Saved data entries
┌──
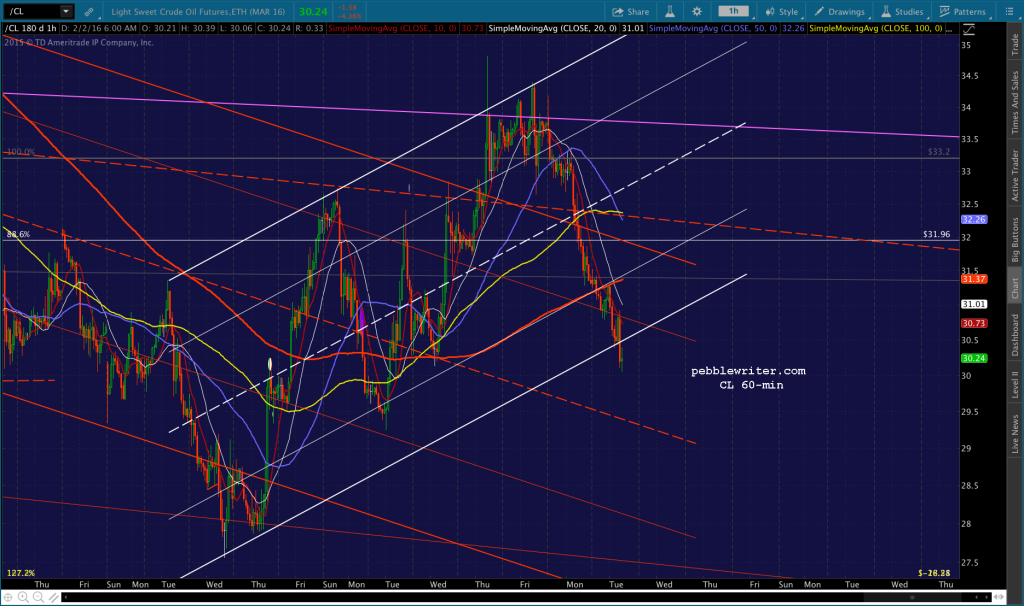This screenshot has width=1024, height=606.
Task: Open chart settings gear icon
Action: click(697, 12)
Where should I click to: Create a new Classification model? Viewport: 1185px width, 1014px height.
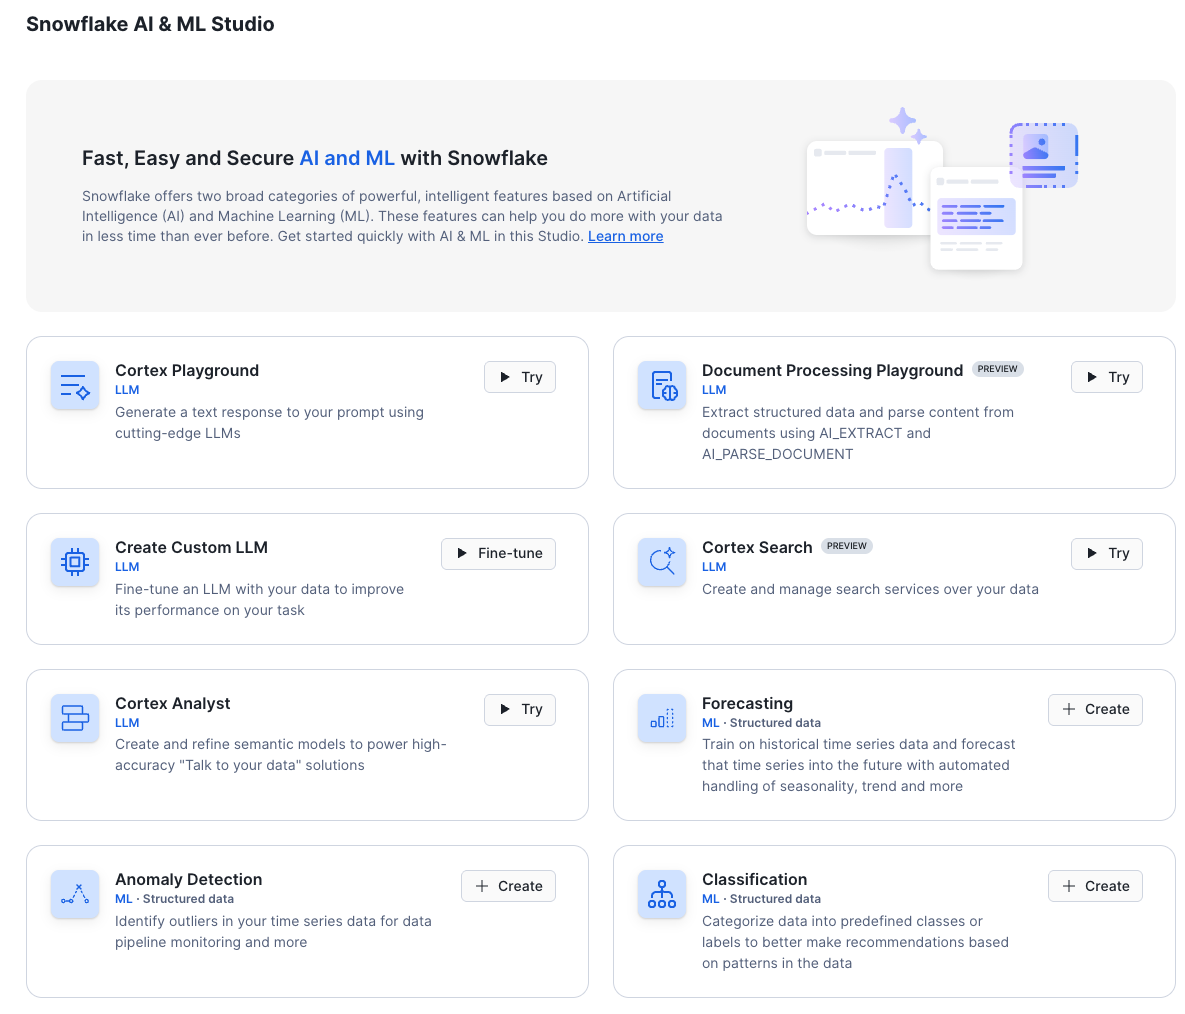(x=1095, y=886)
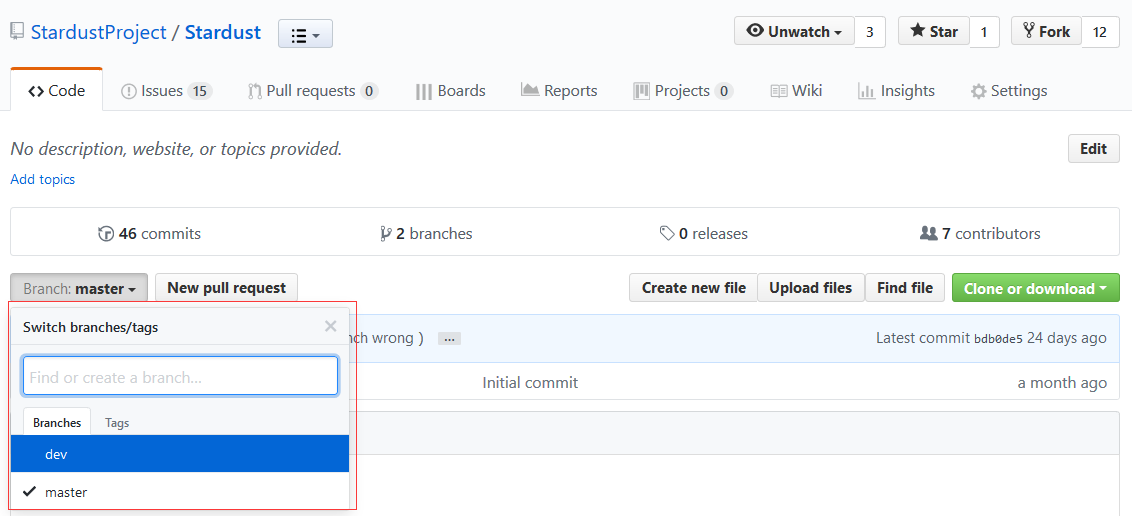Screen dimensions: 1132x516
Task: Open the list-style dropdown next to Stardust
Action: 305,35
└──
▸ What you will do
Please rewrite the saved data entries above with "Viewport" swapped for "Window" and everything else unchanged. Leave the pictures out of your version.

▸ Reply to the task
This screenshot has width=1024, height=606.
Task: Open chart settings gear icon
Action: click(697, 12)
Where should I click to: Create a new Classification model? Window: 1185px width, 1014px height.
(x=1095, y=886)
Screen dimensions: 1132x516
Task: Open the list-style dropdown next to Stardust
Action: 305,35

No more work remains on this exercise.